Sin embargo, es la cultura a través de los medios quien más destaca o genera identidades distintivas, modelos que exaltan el glamour, el carisma, y el elitismo. De acuerdo a ellos, el ser humano es catalogado en función del mérito que le pueda ser atribuido. Desde los medios de comunicación, sobre todo, desde la publicidad, los informativos, los filmes, se crea continuamente microrrelatos que tienen como motivo la imagen repetitiva en torno a la necesidad de alcanzar la meta de ser alguien e, incluso, de alcanzar el glorioso mundo de la fama. Es conocido por todos cómo los medios fabrican modelos prestigiados como la realeza de un monarca, el político carismático, el ciudadano ejemplar, el ejecutivo exitoso, el científico brillante, el actor o actriz glamorosa, el deportista de elite… todos ellos se convierten en figuras de espectáculo, triunfadores para una masa de ciudadanos dispuestos a reconocerlos como tales, a intentar convertirse en uno de ellos o a incorporarse a su aureola.

La identidad distintiva prescrita conecta con dos aspectos. El primero proviene de la idea de que se carece de algo, es decir, de que se es incompleto y de que, a su vez, existe la posibilidad de «llenar» ese vacío mediante alguna de las insignes referencias citadas. Subyace, asimismo, en el llegar a ser alguien, la misma idea ficticia que rige el desarrollo y progreso de poder alcanzar siempre algo mejor. Se parte de la noción de que hay algo para desarrollar, algo que no se tiene, que se es imperfecto e inferior con respecto a algo o alguien mejor. El otro aspecto es la necesidad de la estimación y la aprobación o confirmación del otro. Para ser alguien se necesita de un público que le otorgue la posibilidad de ser valorado como alguien extraordinario. Hay que alienarse. De donde resulta que ejercer dicha identidad distinguida suscita una incapacidad de auto-reconocimiento y una incapacidad de conectar con el otro en una relación natural.

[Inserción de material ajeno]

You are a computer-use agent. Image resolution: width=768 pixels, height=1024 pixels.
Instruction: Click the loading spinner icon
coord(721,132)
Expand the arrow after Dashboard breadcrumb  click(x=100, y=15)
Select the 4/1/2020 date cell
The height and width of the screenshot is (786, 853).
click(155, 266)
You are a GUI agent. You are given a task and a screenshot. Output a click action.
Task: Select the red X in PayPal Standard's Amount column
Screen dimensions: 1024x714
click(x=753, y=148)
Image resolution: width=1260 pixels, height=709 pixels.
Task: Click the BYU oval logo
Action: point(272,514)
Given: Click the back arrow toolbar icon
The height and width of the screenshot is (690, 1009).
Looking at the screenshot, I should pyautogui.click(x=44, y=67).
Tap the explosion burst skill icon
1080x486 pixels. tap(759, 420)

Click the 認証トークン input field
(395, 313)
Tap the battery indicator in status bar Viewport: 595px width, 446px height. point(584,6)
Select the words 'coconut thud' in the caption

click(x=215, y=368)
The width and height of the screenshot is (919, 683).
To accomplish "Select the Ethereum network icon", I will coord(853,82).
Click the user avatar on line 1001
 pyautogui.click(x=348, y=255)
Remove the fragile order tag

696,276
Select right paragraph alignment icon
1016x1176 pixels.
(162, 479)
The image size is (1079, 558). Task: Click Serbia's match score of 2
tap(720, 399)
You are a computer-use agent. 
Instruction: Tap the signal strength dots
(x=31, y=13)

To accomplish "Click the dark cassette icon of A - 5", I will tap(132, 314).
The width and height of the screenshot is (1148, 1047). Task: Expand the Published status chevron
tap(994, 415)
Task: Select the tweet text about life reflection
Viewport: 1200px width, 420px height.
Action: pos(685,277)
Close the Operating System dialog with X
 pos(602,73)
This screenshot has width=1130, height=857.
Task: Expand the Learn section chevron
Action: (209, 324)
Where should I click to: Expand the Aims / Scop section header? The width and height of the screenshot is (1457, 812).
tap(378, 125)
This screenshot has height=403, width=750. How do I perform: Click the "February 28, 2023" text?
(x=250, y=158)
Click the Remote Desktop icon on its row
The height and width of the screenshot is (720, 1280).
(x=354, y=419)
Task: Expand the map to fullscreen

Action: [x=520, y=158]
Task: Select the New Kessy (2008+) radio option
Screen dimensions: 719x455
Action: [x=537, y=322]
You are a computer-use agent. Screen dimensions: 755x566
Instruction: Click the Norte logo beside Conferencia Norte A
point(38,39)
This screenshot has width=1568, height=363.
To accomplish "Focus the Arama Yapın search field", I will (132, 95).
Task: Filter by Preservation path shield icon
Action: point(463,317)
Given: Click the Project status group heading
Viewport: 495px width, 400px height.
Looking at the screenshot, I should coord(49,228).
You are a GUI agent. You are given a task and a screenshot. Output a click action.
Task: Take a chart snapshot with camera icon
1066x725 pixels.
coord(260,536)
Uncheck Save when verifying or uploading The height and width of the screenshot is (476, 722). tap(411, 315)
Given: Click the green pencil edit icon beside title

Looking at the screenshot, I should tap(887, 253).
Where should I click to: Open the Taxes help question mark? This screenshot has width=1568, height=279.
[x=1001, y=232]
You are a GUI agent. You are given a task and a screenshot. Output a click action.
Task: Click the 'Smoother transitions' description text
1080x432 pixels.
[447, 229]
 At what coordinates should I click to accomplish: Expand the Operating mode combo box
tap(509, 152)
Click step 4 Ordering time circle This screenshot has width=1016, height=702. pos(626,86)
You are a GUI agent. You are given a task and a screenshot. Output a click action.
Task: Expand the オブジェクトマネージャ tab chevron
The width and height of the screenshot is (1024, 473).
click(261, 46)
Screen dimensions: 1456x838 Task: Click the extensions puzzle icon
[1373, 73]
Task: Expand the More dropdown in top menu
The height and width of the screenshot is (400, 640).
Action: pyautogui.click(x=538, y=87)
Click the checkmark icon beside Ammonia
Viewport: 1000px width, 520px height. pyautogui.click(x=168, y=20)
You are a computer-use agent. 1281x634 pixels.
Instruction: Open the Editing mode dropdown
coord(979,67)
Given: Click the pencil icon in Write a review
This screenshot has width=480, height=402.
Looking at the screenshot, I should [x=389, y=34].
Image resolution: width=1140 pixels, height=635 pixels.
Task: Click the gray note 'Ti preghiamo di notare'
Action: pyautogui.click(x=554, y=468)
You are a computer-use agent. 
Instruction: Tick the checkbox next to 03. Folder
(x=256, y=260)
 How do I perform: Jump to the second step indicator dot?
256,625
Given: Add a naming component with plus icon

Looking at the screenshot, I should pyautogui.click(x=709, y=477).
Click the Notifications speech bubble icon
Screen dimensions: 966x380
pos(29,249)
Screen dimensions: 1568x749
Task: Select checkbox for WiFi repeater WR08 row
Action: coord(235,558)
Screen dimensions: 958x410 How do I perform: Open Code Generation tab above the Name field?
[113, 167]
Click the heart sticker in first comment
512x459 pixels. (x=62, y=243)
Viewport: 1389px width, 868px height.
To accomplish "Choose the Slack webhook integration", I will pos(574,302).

La idea de ser alguien tan enraizada en nuestras sociedades del «tiempo y espacio social economicista», proviene de un tipo de moral dominante basada en «los mejores», y concita la sobrevaloración de una imagen que desenraíza y menosprecia al individuo de su ser natural ocultando, asimismo, lo más espontáneo de sí mismo. La creación de la identidad distintiva, propia de una sociedad de valores androcráticos, proviene de una forma de concebir las relaciones desde el dominio sobre el otro. Corresponde a una concepción jerarquizante y normativa, propia de una mentalidad que enajena, y aísla al individuo de su propio contacto natural.

Actuar desde la idea de distinción no es algo azaroso, pues responde a un aprendizaje cultural. Proviene de un modo prestado de percibir el mundo. Ejerce un papel primordial como forma de control sobre el otro: siempre se es alguien en relación a los otros que no lo son, es decir, se da valor a alguien para despojárselo a otro. Y, se caracteriza también por ser un instrumento eficaz en la categorización de seres humanos, que convierte en objeto al que la ejerce y su seguidor.

La toma de conciencia de esa imagen fabricada que carece en sí misma de poder propio, implica afrontar el personaje o el patrón de «querer ser alguien». Permite ver la matriz de una forma extremadamente restrictiva de sentirse y mostrarse: la de ser alguien meritoriamente especial. Se trata, en definitiva, de constatar de qué manera se cuela subrepticiamente la función de la imagen narcisa en la cotidianeidad cuando nos comunicamos y nos relacionamos con los otros. La auto-observación y la observación sobre las implicaciones que este guión cultural tiene sobre el pensar, sentir y actuar es una fuerza que facilita liberarse de tal adhesión artificiosa. Rompe el molde de relación basado en la ficción de que existe alguien que tiene o merece un valor añadido. E induce en el juego relacional a interactuar más conscientemente con el otro, expresión viva de la gran diversidad humana. Procura, en definitiva, una mayor independencia de los códigos dominantes, lo cual conlleva la recuperación del poder interno con respecto a la programación exterior.